Infectie volgt meestal het verloop van de peesschede, wat resulteert in verspreiding van de infectie naar de radiale of ulnaire bursae, afhankelijk van de primaire peesschede die betrokken is. Verhoogde druk binnen de peesschede ten gevolge van de infectie kan de voedingsstoffentoevoer naar de pees belemmeren. Peesnecrose, verminderde functie, of beide zijn desastreuze gevolgen van onbehandelde verhoogde peesschede druk.
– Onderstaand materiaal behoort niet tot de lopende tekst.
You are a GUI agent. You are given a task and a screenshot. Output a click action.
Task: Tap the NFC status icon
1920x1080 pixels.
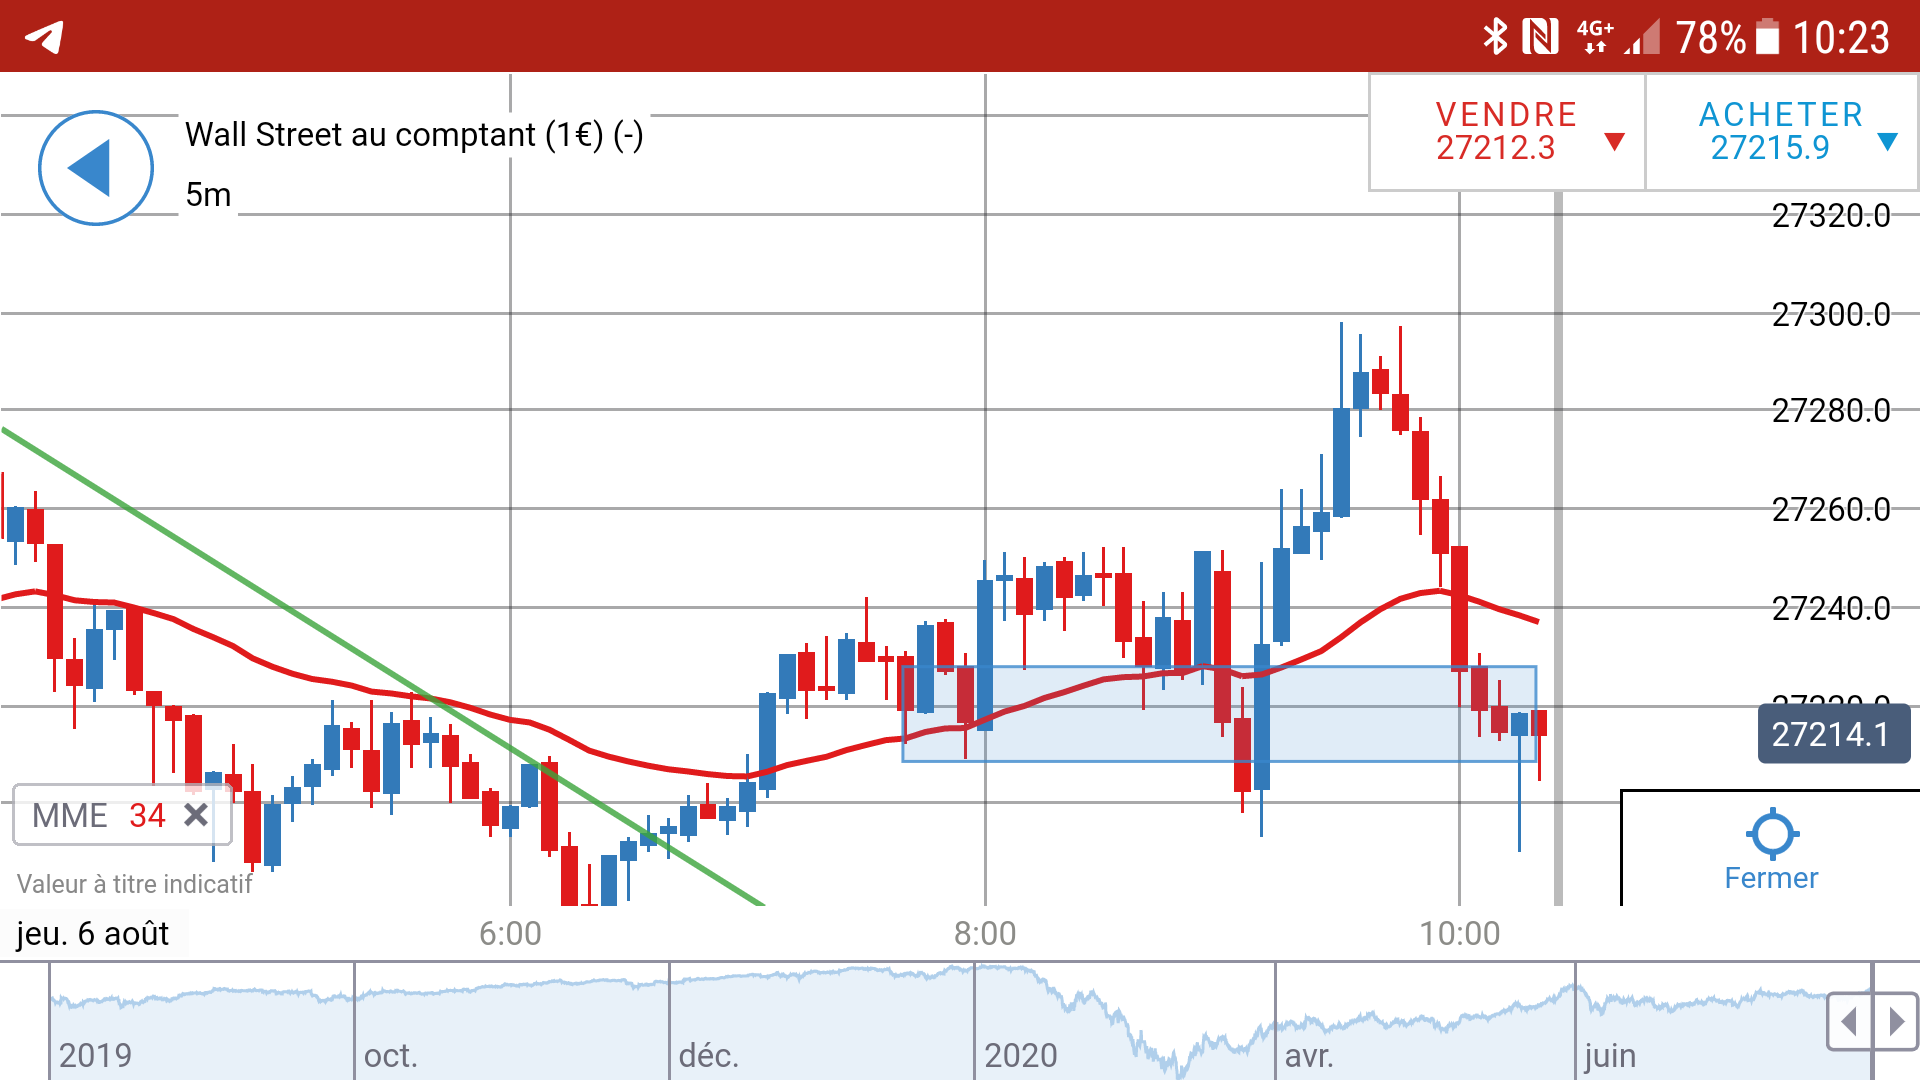[x=1539, y=37]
Diepe fasciale ruimte infectie

De diepe fasciale ruimten van de hand zijn potentiële ruimten en bestaan uit de dorsale subaponeurotische ruimte, subfasciale webruimte, midpalmar ruimte, en thenar ruimte. De dorsale subaponeurotische ruimte ligt volar (of diep) van de strekpezen van de hand. De subfasciale webruimte grenst aan de dorsale subcutane ruimte van de vingers. De midpalmar-ruimte wordt dorsaal begrensd door de interossale palmaire spieren en ventraal door de buigpezen van de derde, vierde en vijfde vinger. Tenslotte strekt de thenar ruimte zich uit van het lange middenhandsbeentje tot de thenar eminentie en bestaat uit het gebied tussen de m. adductor pollicis dorsaal en de buigpees van de tweede vinger ventraal.

Deze compartimenten zijn vatbaar voor infectie door direct penetrerend trauma, verspreiding vanuit een naburig compartiment, of hematogene uitzaaiing. Vanwege de dorsale ligging van de lymfevaten verschijnen erytheem en zwelling vaak over het dorsum van de hand, zelfs wanneer het letsel van palmaire oorsprong is.

Voor meer over de anatomie van de hand, zie Hand, Anatomie.